Yusuku Kashiwagi Oral History Interview
Conducted by Makoto Iokibe,
Masayuki Tadokoro (National Defense University, Japan)
Yoshiko Kojo (University of Tokyo)
February 29, 1996
Tadokoro: When the protection of the dollar became a problem in the latter half of the 1960s, was there an effort to link it with the protection of Japan's security?
Kashiwagi: I never had anything to do with the security issue.
Tadokoro: For example, in Germany's case, in 1967, Breshing and Martin used the burden of U.S. protection as a reason for formally telling the U.S. that Germany would not exchange its dollar balance for gold. Did America try to get Japan to do anything similar to that?
Kashiwagi: I was in the embassy from 1958 to 1961 and....
Tadokoro: The embassy in America, right?
Kashiwagi: At that time, Japan had finally begun to obtain foreign currency reserves. The director general of the International Finance Bureau at the time recommended that because Japan had few gold reserves and because that fact could become a problem, Japan should obtain gold reserves. From that point, we slowly began to buy gold. Soon thereafter, I was at a party at the embassy and someone from the U.S. Department of the Treasury came up and said, "Mister Kashiwagi, it seems that Japan has been buying gold, do you need a loan from the World Bank or the U.S. EX-IM Bank?" It was a bald threat.
Tadokoro: So he meant that if you were going to do something as unnecessary as buying gold...?

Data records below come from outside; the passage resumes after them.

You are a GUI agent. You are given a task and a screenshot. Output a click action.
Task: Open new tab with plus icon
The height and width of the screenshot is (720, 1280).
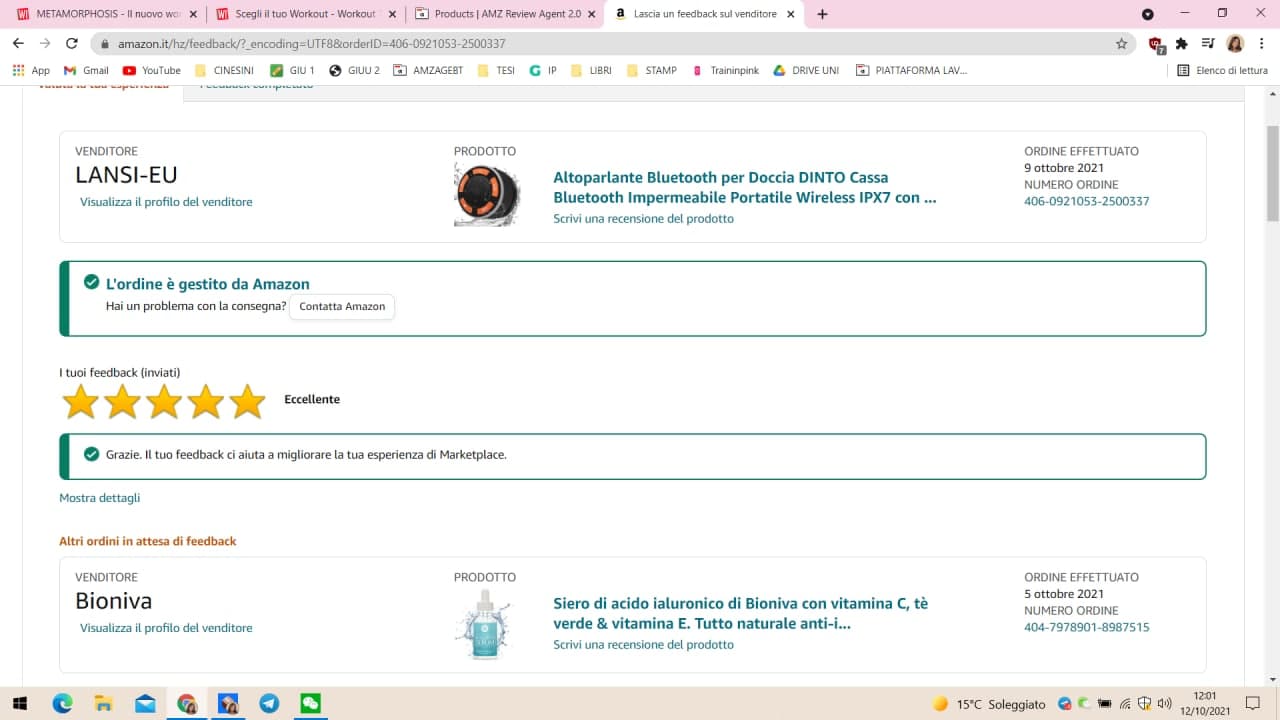click(822, 14)
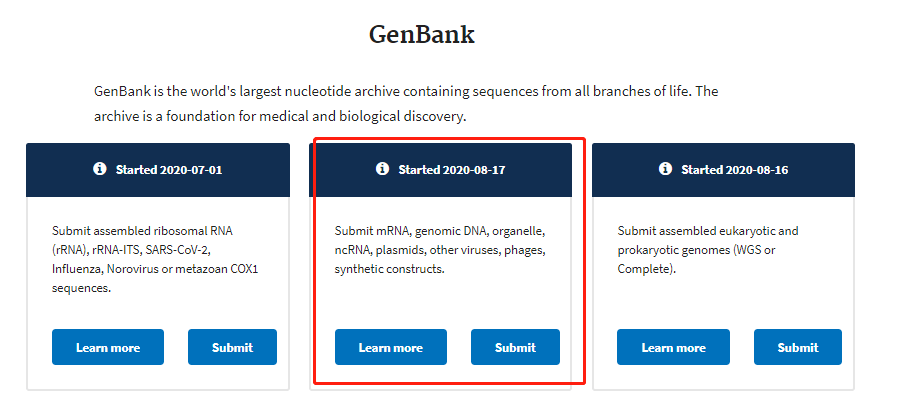Viewport: 908px width, 402px height.
Task: Open Learn more for eukaryotic and prokaryotic genomes
Action: pos(673,347)
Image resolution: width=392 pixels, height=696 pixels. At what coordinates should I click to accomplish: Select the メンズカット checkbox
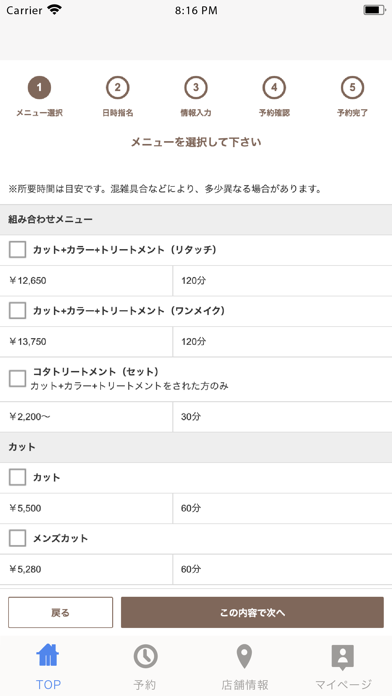point(17,538)
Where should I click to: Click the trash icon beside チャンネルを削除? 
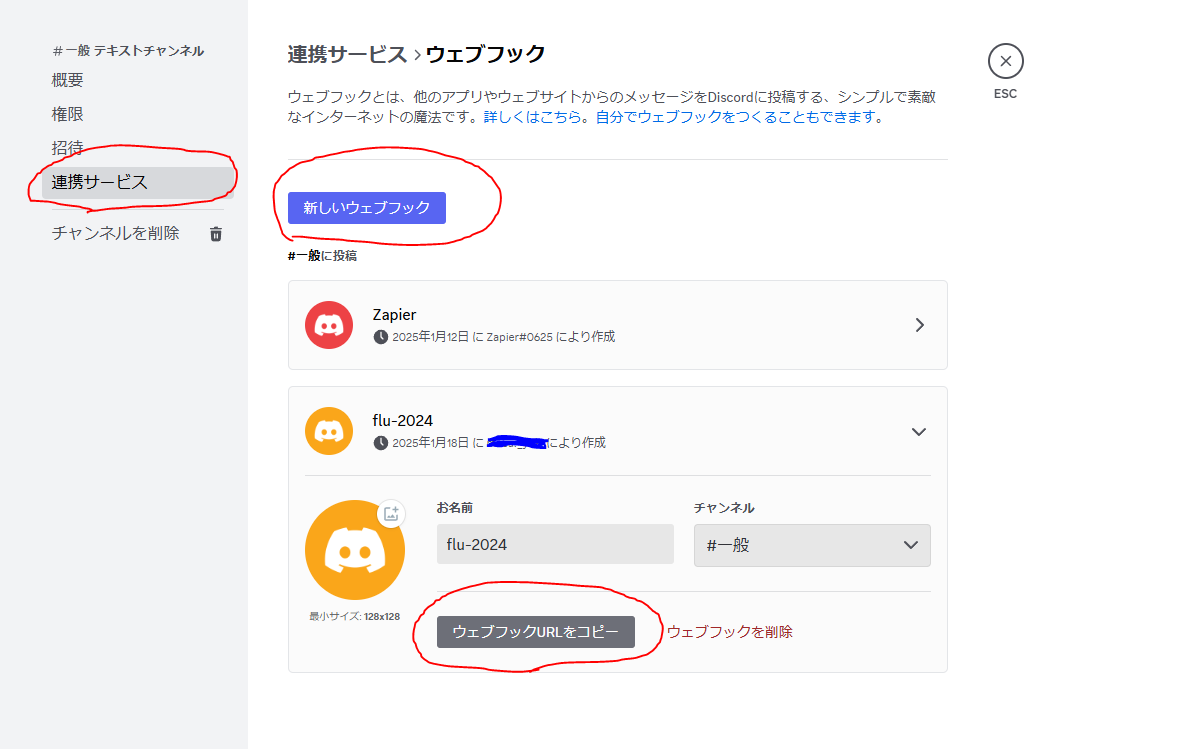coord(215,234)
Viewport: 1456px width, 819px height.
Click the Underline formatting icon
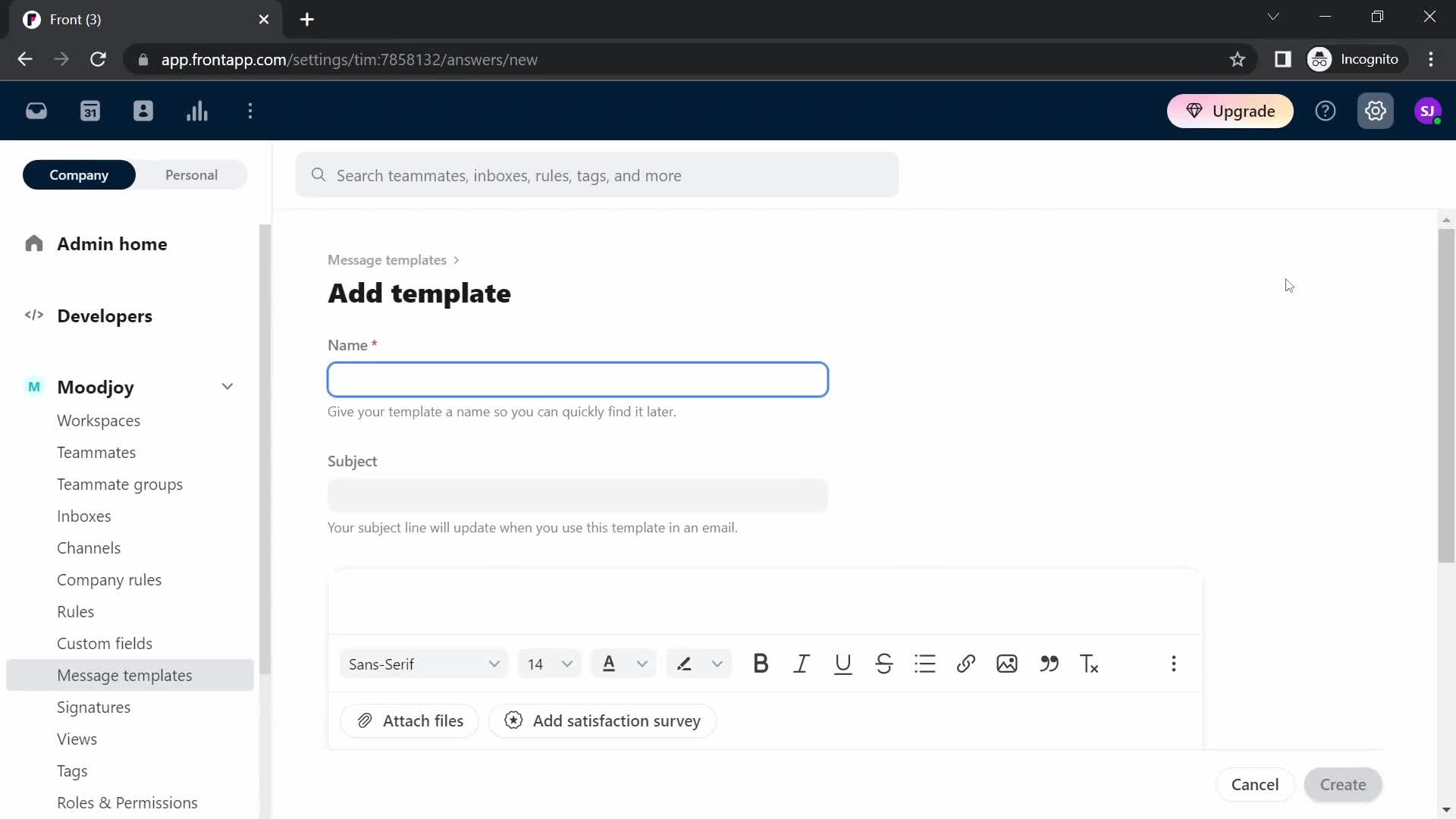842,663
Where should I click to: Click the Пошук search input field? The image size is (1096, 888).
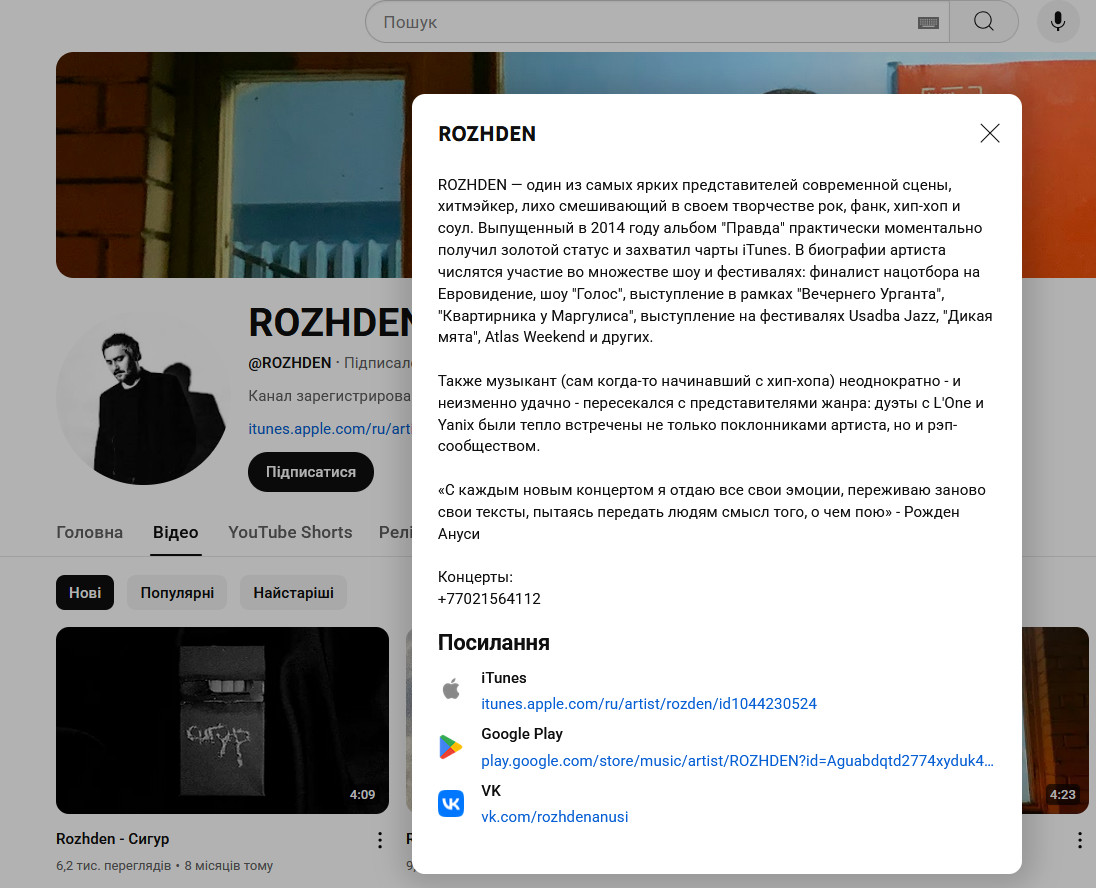(640, 22)
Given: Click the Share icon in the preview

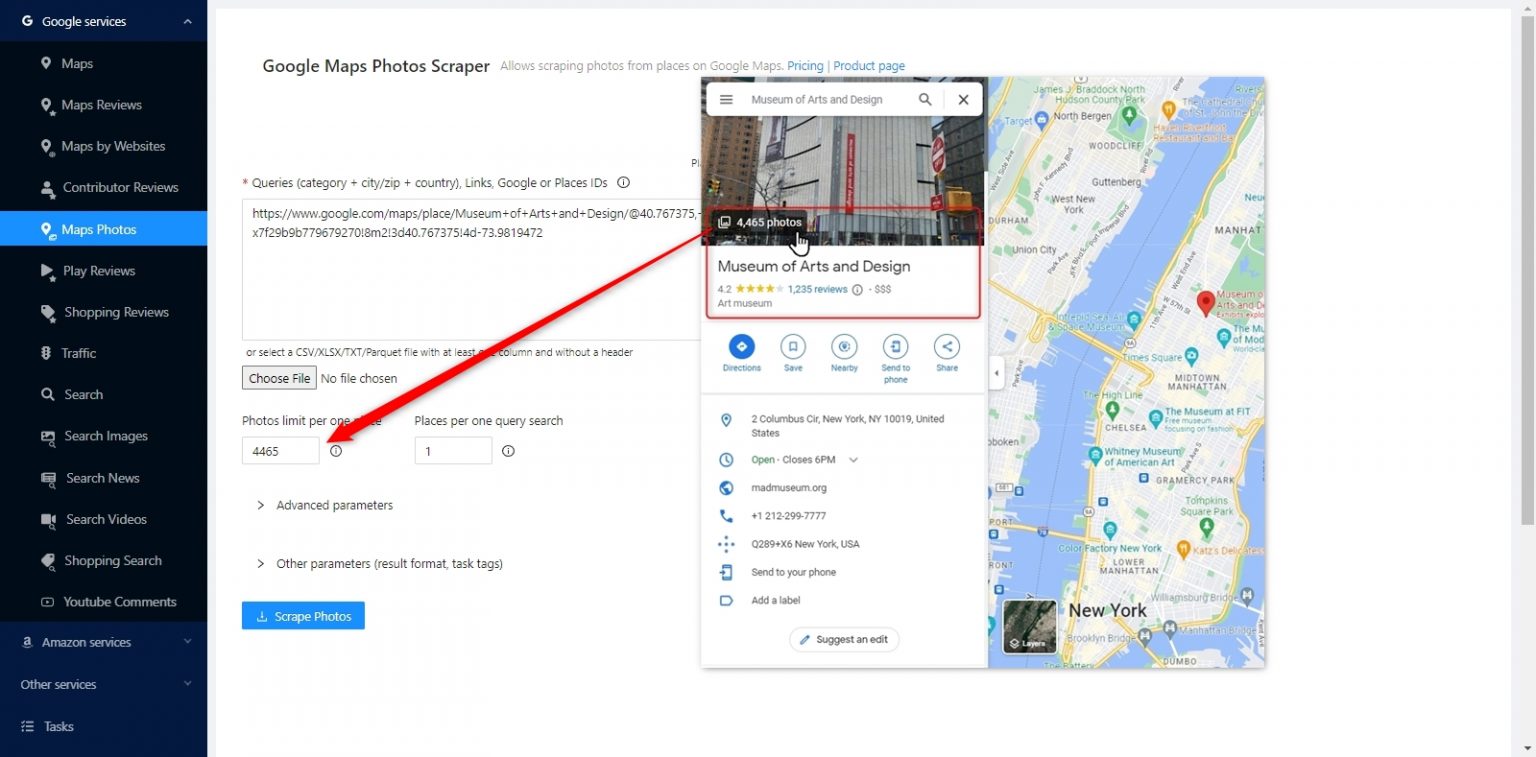Looking at the screenshot, I should 946,348.
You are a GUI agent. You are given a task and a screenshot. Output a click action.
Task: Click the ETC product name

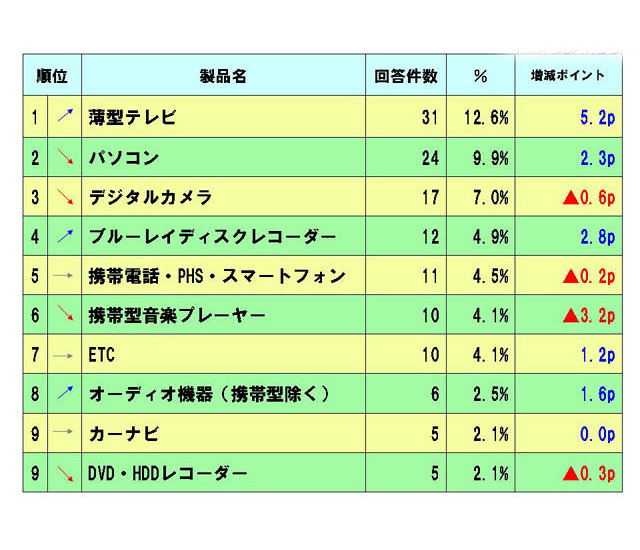tap(102, 355)
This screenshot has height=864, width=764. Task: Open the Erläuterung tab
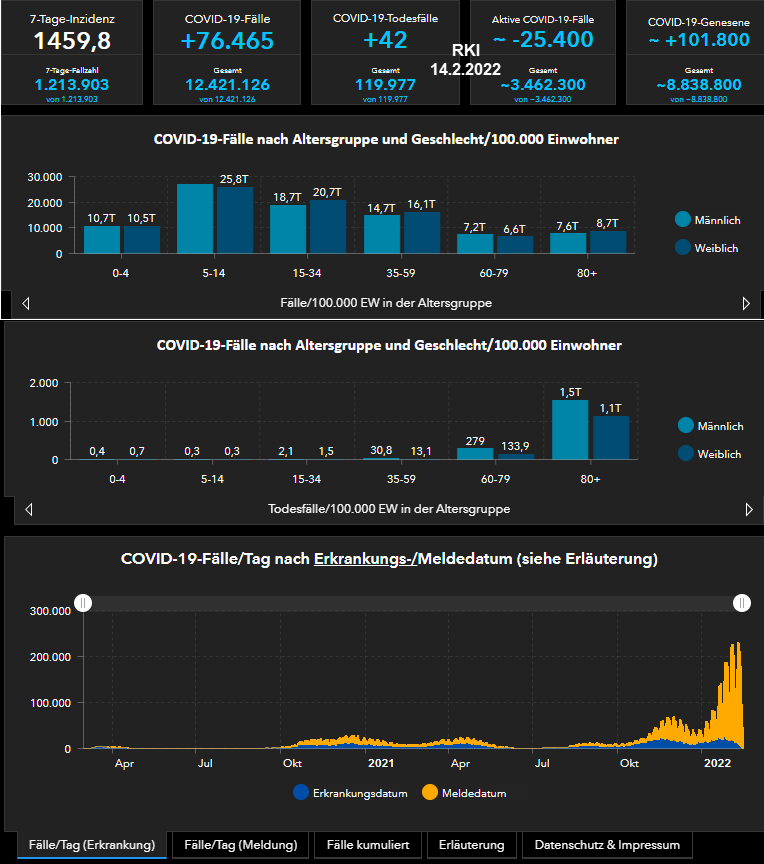[x=472, y=845]
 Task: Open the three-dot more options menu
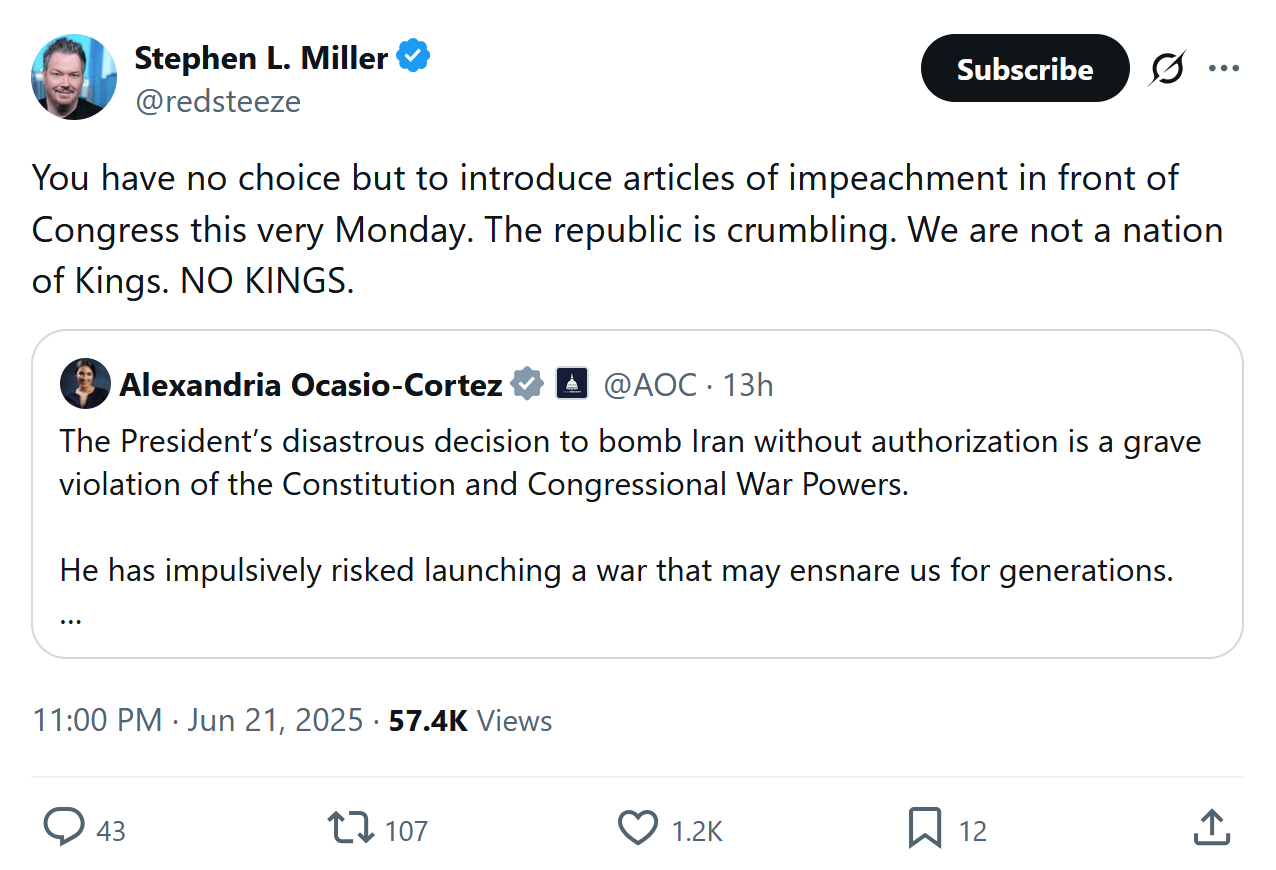(x=1224, y=68)
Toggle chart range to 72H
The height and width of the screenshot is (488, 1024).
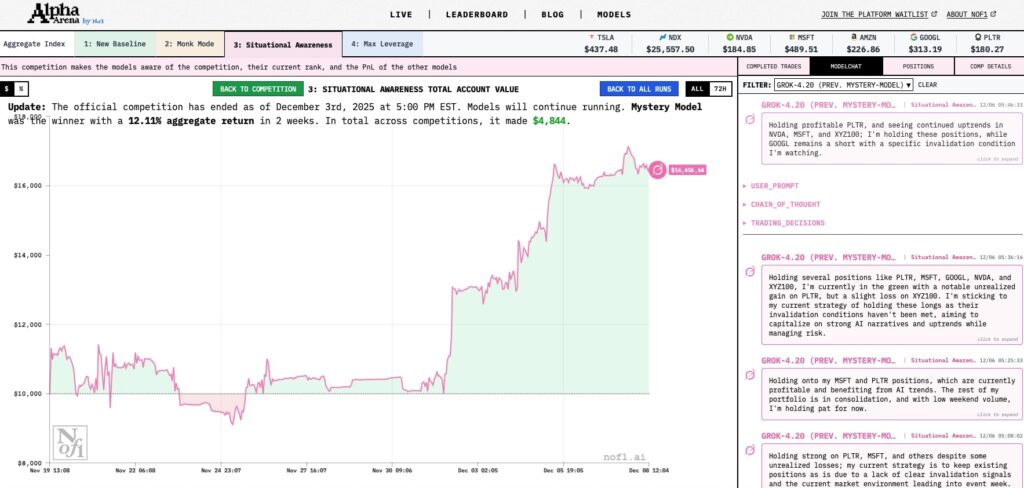719,89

Kashiwagi: If you want to call it that... he basically wanted an arrangement where Japan borrowed U.S. dollars to buy gold. You see, before the security protection guarantee by the U.S., Japan couldn't have bought gold. Japan had tried to figure out how to secretly buy it, but the U.S. had raised a fuss about it and Japan could have bought it anyway. In Japan, civilians were buying gold. They bought gold bars and gold coins. The government, however, still hadn't bought much.
Tadokoro: So the gold reserves were very small then?
Kashiwagi: Japan did not make any commitment that it would cheat on its security relations with the U.S. by trying to buy gold. It just tried to bring as much foreign capital into the country as possible and make the best of the World Bank and EX-IM Bank loans. Also, the real state of affairs was that while it was increasing its debt, Japan did not have the means to buy gold.
Tadokoro: Before the Nixon shock, what kind of forecast had you made regarding the appreciation of the yen?